───── Data extract ─────
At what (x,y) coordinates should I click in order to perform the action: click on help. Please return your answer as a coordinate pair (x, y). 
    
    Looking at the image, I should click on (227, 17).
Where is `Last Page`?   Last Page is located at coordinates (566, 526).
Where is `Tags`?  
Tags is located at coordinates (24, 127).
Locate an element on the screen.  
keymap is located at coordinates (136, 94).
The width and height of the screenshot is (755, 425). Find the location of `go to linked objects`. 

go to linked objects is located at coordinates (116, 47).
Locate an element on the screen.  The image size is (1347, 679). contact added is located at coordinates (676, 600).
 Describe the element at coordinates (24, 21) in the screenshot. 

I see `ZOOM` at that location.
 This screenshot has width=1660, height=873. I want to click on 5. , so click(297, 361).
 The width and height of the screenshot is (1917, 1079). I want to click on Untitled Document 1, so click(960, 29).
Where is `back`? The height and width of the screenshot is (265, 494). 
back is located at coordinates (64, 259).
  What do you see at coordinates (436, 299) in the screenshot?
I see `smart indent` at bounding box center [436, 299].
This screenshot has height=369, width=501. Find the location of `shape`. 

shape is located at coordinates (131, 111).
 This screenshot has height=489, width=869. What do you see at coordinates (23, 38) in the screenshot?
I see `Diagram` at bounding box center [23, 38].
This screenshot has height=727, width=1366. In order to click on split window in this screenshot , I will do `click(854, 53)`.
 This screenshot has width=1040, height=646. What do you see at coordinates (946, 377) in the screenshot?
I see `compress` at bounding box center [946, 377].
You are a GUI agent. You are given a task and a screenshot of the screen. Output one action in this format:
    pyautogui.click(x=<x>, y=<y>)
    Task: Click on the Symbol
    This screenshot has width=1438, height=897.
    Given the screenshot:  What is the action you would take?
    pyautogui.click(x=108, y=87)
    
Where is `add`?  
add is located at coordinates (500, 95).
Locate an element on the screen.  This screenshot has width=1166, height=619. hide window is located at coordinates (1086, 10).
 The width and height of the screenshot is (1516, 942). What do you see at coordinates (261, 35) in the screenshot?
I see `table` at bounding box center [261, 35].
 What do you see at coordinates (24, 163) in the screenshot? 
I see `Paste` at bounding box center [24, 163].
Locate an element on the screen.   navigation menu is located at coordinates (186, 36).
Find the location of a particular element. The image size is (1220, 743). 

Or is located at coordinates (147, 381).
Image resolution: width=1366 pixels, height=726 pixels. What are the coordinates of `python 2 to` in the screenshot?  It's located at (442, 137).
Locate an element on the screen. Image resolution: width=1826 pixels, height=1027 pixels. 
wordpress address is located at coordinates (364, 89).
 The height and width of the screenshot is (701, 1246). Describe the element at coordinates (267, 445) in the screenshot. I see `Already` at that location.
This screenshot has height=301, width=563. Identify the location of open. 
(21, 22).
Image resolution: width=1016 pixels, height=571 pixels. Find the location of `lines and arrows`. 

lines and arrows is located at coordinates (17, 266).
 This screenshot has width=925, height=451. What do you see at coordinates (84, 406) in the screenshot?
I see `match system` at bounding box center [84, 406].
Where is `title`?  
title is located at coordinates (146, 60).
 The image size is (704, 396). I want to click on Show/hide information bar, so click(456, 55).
─────
§ Written problem: Copy out all of the items above, line for line and without any change.

§ Correct response:
At what (x,y) coordinates should I click in order to perform the action: click on help. Please return your answer as a coordinate pair (x, y). 
    
    Looking at the image, I should click on (227, 17).
Where is `Last Page`?   Last Page is located at coordinates (566, 526).
Where is `Tags`?  
Tags is located at coordinates (24, 127).
Locate an element on the screen.  
keymap is located at coordinates (136, 94).
The width and height of the screenshot is (755, 425). Find the location of `go to linked objects`. 

go to linked objects is located at coordinates (116, 47).
Locate an element on the screen.  The image size is (1347, 679). contact added is located at coordinates (676, 600).
 Describe the element at coordinates (24, 21) in the screenshot. 

I see `ZOOM` at that location.
 This screenshot has width=1660, height=873. I want to click on 5. , so click(297, 361).
 The width and height of the screenshot is (1917, 1079). I want to click on Untitled Document 1, so click(960, 29).
Where is `back`? The height and width of the screenshot is (265, 494). 
back is located at coordinates (64, 259).
  What do you see at coordinates (436, 299) in the screenshot?
I see `smart indent` at bounding box center [436, 299].
This screenshot has height=369, width=501. Find the location of `shape`. 

shape is located at coordinates (131, 111).
 This screenshot has height=489, width=869. What do you see at coordinates (23, 38) in the screenshot?
I see `Diagram` at bounding box center [23, 38].
This screenshot has height=727, width=1366. In order to click on split window in this screenshot , I will do `click(854, 53)`.
 This screenshot has width=1040, height=646. What do you see at coordinates (946, 377) in the screenshot?
I see `compress` at bounding box center [946, 377].
You are a GUI agent. You are given a task and a screenshot of the screen. Output one action in this format:
    pyautogui.click(x=<x>, y=<y>)
    Task: Click on the Symbol
    This screenshot has width=1438, height=897.
    Given the screenshot:  What is the action you would take?
    pyautogui.click(x=108, y=87)
    
Where is `add`?  
add is located at coordinates (500, 95).
Locate an element on the screen.  This screenshot has width=1166, height=619. hide window is located at coordinates (1086, 10).
 The width and height of the screenshot is (1516, 942). What do you see at coordinates (261, 35) in the screenshot?
I see `table` at bounding box center [261, 35].
 What do you see at coordinates (24, 163) in the screenshot? 
I see `Paste` at bounding box center [24, 163].
Locate an element on the screen.   navigation menu is located at coordinates (186, 36).
Find the location of a particular element. The image size is (1220, 743). 

Or is located at coordinates (147, 381).
Image resolution: width=1366 pixels, height=726 pixels. What are the coordinates of `python 2 to` in the screenshot?  It's located at (442, 137).
Locate an element on the screen. Image resolution: width=1826 pixels, height=1027 pixels. 
wordpress address is located at coordinates (364, 89).
 The height and width of the screenshot is (701, 1246). Describe the element at coordinates (267, 445) in the screenshot. I see `Already` at that location.
This screenshot has height=301, width=563. Identify the location of open. 
(21, 22).
Image resolution: width=1016 pixels, height=571 pixels. Find the location of `lines and arrows`. 

lines and arrows is located at coordinates (17, 266).
 This screenshot has width=925, height=451. What do you see at coordinates (84, 406) in the screenshot?
I see `match system` at bounding box center [84, 406].
Where is `title`?  
title is located at coordinates (146, 60).
 The image size is (704, 396). I want to click on Show/hide information bar, so click(456, 55).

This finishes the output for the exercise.